Зато с Мальвиной все было по-другому. Она стала лучиком солнца, проникающим не со стороны леса через фрески, а освещающим церковь изнутри. Только вот что-то настолько тяжелое грузило ее плечи, что она решила отдаться служению дьяволу. Маленькая, бедная девочка. Асмодей – ее черт. Асмодей – ее проклятье. Он выжрет ее внутренности, он поглотит ее душу. Он уничтожит, разломит, разморит. А все потому, что в этой церкви умер человек. Все потому, что здесь свершилось кровопролитие.
– Наверное, мне стоит найти Мальвину…
Коррозия поедала церковь. Души дьяволов и богинь ныли. Что-то великое покинуло небеса, солнце оставило полумесяц отражать звездный свет на верхушке позолоченного купола. Лишь бы Мальвина не слышала по ночам, как те же звезды плачут, как икона Божией Матери Семистрельной не плачет. Если бы Лютер знал, как безрезультатно будет настоящее происходящее, пошел бы он в духовную академию, провел бы в ней столько лет?
***
Дрожь холодных склизких рук окутывала ручьи косточек Лили; грубая кожа облизывала вату света и неба, сокрытую в крови бледной фигуры. Она медленно огибала ее позвоночник и внедрялась внутрь легких через выеденные мухами сквозные дыры. Инструмент дыхания разжижался, становился кислотным, мучил, кряхтел и шипел, как старая машина, поглощающая рыдающие всхлипывания. Богиня поднялась с зияющими дырами в груди, замечая свою абсолютную наготу. При этом температурные ощущения остались где-то за пределами райских червоточин.
– Здесь? – разлетелся по пустоте грозный голос. Белая дыра и легкий ветерок окружали их двоих. Лили прищурилась:
– Здесь.
– Отлично, – яркий силуэт сначала наклонился к ней, затем – опустился на колени и сел. Лили повторила за ним. – Я чувствую в тебе покровительство серафима. Кто-то с верхнего мира подарил тебе крылья. Мы вот-вот встретимся, – его рука с неостриженными ногтями улеглась на белое плечико. – Я не пощажу тебя. Так и знай.
– В чем я провинилась? – Лили не испугалась, но ее голос заполнился тревогой, словно чашка – молоком. Прикосновение к коже жгло, шипело, но оставалось лишь терпеть.
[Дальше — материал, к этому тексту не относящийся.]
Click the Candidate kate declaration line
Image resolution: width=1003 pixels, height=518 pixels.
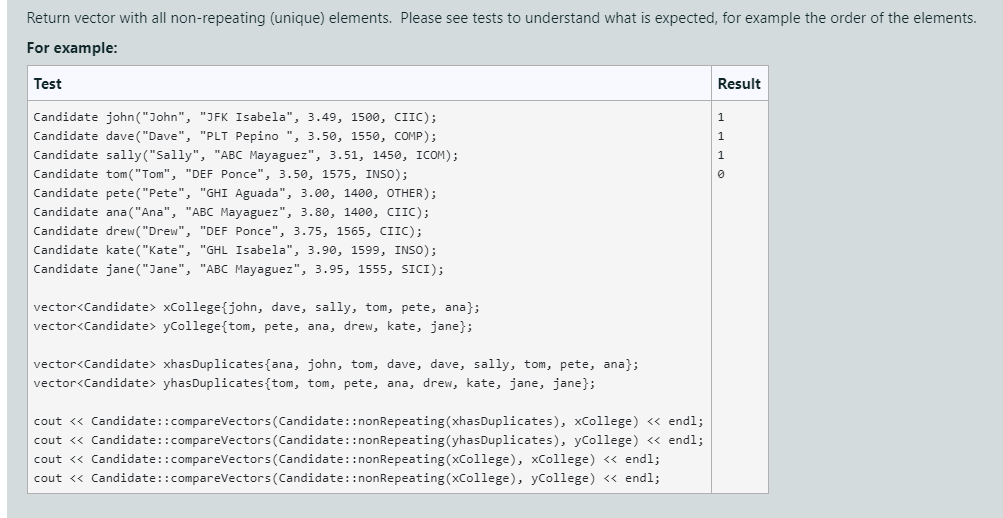235,250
Она чувствовала нарастающую тревогу, но молчала. А потом ощутила прошлое. Это ведь тот самый «юноша», который преследовал ее в самом первом сне, верно? Это он? Да? Он? В первую ночь в кровати особняка кошмар запомнился солнечным затмением, и теперь… повторяется спустя пару оборотов земли вокруг себя?
– Не наделяй меня временными мерками. В отличие от тебя, я не был живым, а юношей или старцем меня назвать нельзя, – словно хвастаясь возможностью читать мысли, процедил незнакомец перед тем, как ответить. – Ты – ни в чем, – белое пятно разрезало рот в широкой улыбке, и сквозь зубы просочились жирные пятна крови, капающие на пол. Сколько пожрал. Сколько ненависти чувствовалось на каждом клыке. Тяжелый груз бессмертия и испытанного возмущения остался следом на холодном бездыханном полу. – Но ты понесешь ровно такое же наказание, как и твоя подруга. Кто ее прячет? – рука переметнулась на шею. – Я чувствовал, что нужно было размотать твои внутренности по стенке в первый же день, но поддался тревожным надеждам. Сейчас я готов посягнуть на свои законы, – ногти впивались все глубже в кожу, Лили начала задыхаться, но ответа на вопрос так и не нашла. – Кто прячет Мальвину? В каком она доме? Будь послушна, чтобы получить разумный выговор, а не яростный.
Лили молчала. Если он знал место, почему не пришел сам? Что остановило его? Немые вопросы переплетались с едва ликующим страхом за жизнь, и девушка закусила нижнюю губу, отвернув лицо:
– Это сон.
Ее отпустило. Руки, удушающие пару секунд назад, будто обожглись, и гнев зарычал в утробе белой пустоты. Видимо, дьявола сверг высокий уровень осознанности божьей посланницы, и он, возмущенно прошипев что-то неестественное, неизведанное человеческому уголку, впился когтями в пол, будто бы он был чем-то достижимым, весомым, и начал разрывать его на две части, чтобы уткнуться туда сначала носом, что-то промычать, а потом и вовсе утонуть, оставив после себя одно только воспоминание. Лили затряслась. Ей было невероятно страшно за Мальвину. Кто-то тянется к ней, кто-то хочет ее. И кто-то сломит горы, чтобы достать ее. Но больше всего ее пугала абсолютно другая мысль: неизбежность. Однако та же безвыходность только успокаивала душу – если это нельзя предотвратить, то какая дальше разница? Нужно убедиться в безопасности всех, кого только возможно, и выйти навстречу судьбе.